Nove arresti e 39 indagati, tra cui l’avv. calabrese Maria Savaria Modaffari, detta Mary. Questo l’esito dell’indagine su quella che potremmo definire ‘fabbrica’ di diplomi falsi, che ha fruttato quasi 10 milioni di euro come apprendiamo da LaC News24. I reati imputati ai soggetti coinvolti sono quelli di associazione per delinquere, truffa aggravata, falso materiale, corruzione e autoriciclaggio. Questo ‘modus operandi’ non sarebbe comunque il primo caso ma l’ultimo, in ordine cronologico, di una lunga serie. Di seguito i dettagli.
Diplomi falsi, un giro d’affari di 10 milioni di euro
L’articolata indagine è stata condotta dal Nucleo di Polizia Economico-Finanziaria di Bari e dalla Compagnia di Trani, all’esito della quale sarebbe stata scoperta un’organizzazione volta al rilascio di titoli di studio e professionali falsi e/o comunque non aventi valore legale nel territorio nazionale, emessi da presunti enti universitari (che tali non erano), nonché da istituti scolastici di istruzione superiore paritari e scuole professionali dislocate in varie Regioni (Lazio, Lombardia, Calabria e Sicilia).
Ad affidarsi a queste società erano soprattutto aspiranti insegnanti, a cui è stato chiesto di pagare 8 mila euro per conseguire un titolo e poi avere così accesso ai concorsi pubblici.

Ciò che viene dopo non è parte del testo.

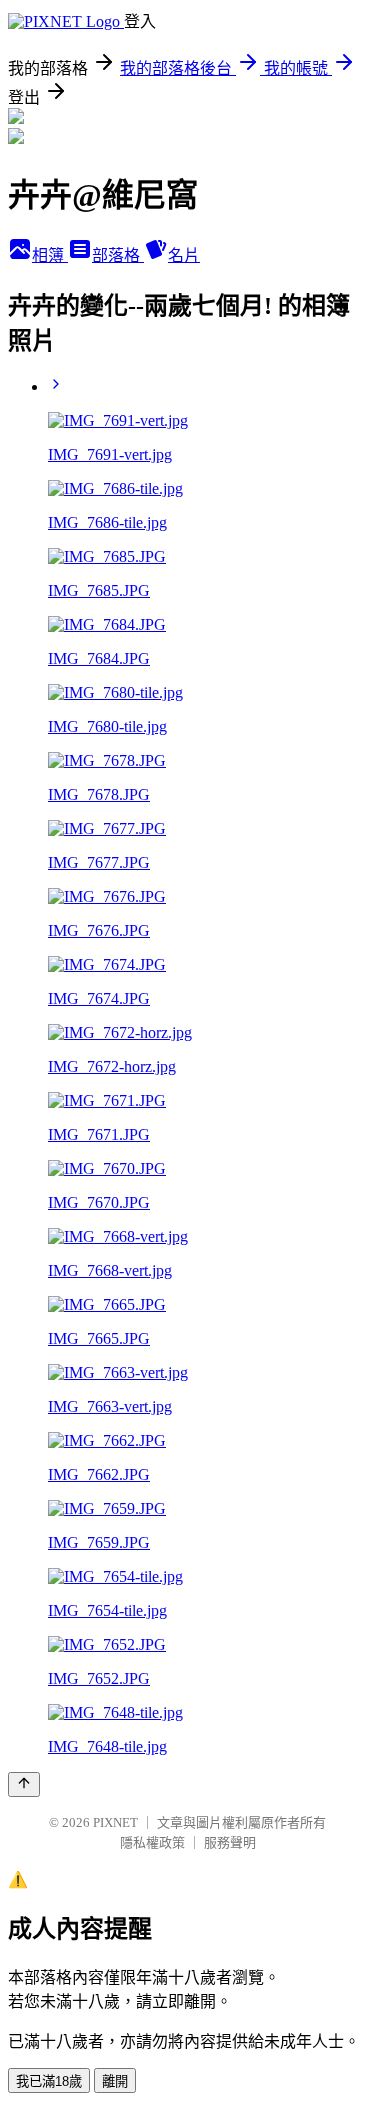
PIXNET (115, 1822)
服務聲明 (230, 1842)
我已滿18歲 (49, 2081)
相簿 (50, 255)
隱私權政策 (152, 1842)
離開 (115, 2081)
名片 (184, 255)
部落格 (118, 255)
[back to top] (24, 1784)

Tra questi anche molti insegnanti di sostegno.
Secondo quanto è emerso dalle indagini, i principali indagati avrebbero creato un polo universitario con sede operativa a Trani che si sarebbe avvalso, a sua volta, di una rete composta da oltre 55 punti dislocati su tutto il territorio nazionale, utilizzata per reclutare i clienti. Inoltre sarebbero state costituite società di capitali all’estero (a Cipro, nel Regno Unito e anche in America Latina) solo in apparenza abilitate al rilascio di titoli di studio riconosciuti anche in Italia. Insomma un giro d’affari ben studiato, che evidentemente però ha insospettito la Guardia di Finanza del Comando provinciale di Bari e coordinata dalla Procura.
Come agiva il gruppo criminale
I vari corsi venivano pubblicizzati soprattutto tramite social e chat, ed erano tenuti online. Gli enti truffaldini rilasciavano certificati e attestazioni contraffatti, che spacciavano come accreditati dal Ministero. Non sono mancate anche corruzioni a danno di funzionari governativi albanesi per garantirsi l’attivazione e la favorevole conclusione del procedimento di accreditamento dell’istituto. I proventi illeciti sarebbero stati investiti in beni mobili, quali auto di lusso, e beni immobili.
L’indagine è arrivata all’esito descritto grazie alle testimonianze di una cinquantina di clienti truffati, a varie intercettazioni ambientali e telefoniche, oltre anche alla collaborazione del Ministero dell’Istruzione e del Merito, del Ministero dell’Università e della ricerca, nonchè dell’Università Sapienza di Roma e degli altri soggetti pubblici e/o privati richiamati nella documentazione ingannevolmente predisposta.